PARIS: French authorities have issued warrants for two Franco-Israeli nationals for “complicity in genocide” over allegations that they tried to stop humanitarian aid entering conflict stricken Gaza, a legal source said Monday.
According to a lawyer for the NGOs that made a legal complaint last year, it is the first time that a country has considered the blocking of aid as possible “complicity in genocide.”
The warrants were issued in July last year for Nili Kupfer-Naouri of the Israel is Forever group and Rachel Touitou of the Tsav 9 group, the source close to the investigation told AFP following a French media report.
The warrants call for the two to appear before an investigating magistrate but not for their detention.
The pair are accused of seeking to block aid trucks entering Gaza between January and November 2024 and in May last year at the Nitzana and Kerem Shalom frontier posts.
Olivier Pardo, a lawyer for Kupfer-Naouri, said the “pacifist” actions sought to condemn the “hijacking” of humanitarian aid by Hamas and other groups that launched the October 7, 2023 attacks that set off the Gaza war.
“If peacefully demonstrating with an Israeli flag against a terrorist organization seizing humanitarian aid, diverting it, and reselling it at exorbitant prices to Gazans is a crime — then there is no need to look down on the mullahs, France is Iran!” said Touitou, 34, on her social media account.
In an interview with The News website, Kupfer-Naouri, 50, called the French investigation “anti-semitic madness.”
Pardo said Kupfer-Naouri was in Israel but was ready to speak to French investigators there.

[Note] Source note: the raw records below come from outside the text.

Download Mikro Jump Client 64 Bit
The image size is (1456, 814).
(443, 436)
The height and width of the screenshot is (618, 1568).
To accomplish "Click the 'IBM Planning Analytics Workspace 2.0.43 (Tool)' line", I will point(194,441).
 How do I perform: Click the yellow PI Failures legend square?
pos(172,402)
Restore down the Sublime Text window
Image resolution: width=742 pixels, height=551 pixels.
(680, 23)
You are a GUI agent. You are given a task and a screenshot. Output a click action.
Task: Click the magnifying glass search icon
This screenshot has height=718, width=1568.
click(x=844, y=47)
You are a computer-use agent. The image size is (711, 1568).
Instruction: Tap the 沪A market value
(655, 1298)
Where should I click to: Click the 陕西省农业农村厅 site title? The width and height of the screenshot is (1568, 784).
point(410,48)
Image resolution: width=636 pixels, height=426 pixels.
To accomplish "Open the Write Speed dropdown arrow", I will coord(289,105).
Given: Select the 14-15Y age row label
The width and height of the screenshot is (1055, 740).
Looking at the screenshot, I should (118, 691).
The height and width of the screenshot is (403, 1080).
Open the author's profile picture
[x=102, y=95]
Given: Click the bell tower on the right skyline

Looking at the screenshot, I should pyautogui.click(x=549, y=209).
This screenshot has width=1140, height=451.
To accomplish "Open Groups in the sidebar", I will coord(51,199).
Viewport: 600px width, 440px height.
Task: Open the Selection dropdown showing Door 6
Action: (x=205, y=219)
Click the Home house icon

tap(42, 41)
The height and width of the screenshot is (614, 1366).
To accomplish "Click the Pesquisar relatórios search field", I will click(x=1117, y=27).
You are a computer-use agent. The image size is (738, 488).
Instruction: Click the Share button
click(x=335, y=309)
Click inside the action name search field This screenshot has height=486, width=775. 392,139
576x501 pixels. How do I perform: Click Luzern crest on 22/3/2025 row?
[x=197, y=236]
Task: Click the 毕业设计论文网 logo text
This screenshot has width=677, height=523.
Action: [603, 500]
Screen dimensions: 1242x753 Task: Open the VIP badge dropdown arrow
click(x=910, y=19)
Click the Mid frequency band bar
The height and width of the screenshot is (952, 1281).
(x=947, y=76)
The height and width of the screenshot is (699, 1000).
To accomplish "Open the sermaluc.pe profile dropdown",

The two activists are also suspected of “public provocation for genocide” by calling for aid to be prevented from reaching Gaza, the source said.
Another source close to the investigation said warrants could be issued for about 10 other people.
The complaints were made last year by the Palestinian Center for Human Rights and the rights groups Al-Haq and Al-Mezan. Clemence Bectarte, a lawyer for the groups, said it was the first investigation of its kind in genocide law.
Other legal complaints have also been made in France for “war crimes” over the deaths of Franco-Palestinian children in Gaza in an Israeli bombing raid and against two Franco-Israeli soldiers who took part in operations in the territory.
Another complaint is over the Hamas attack that set off the war.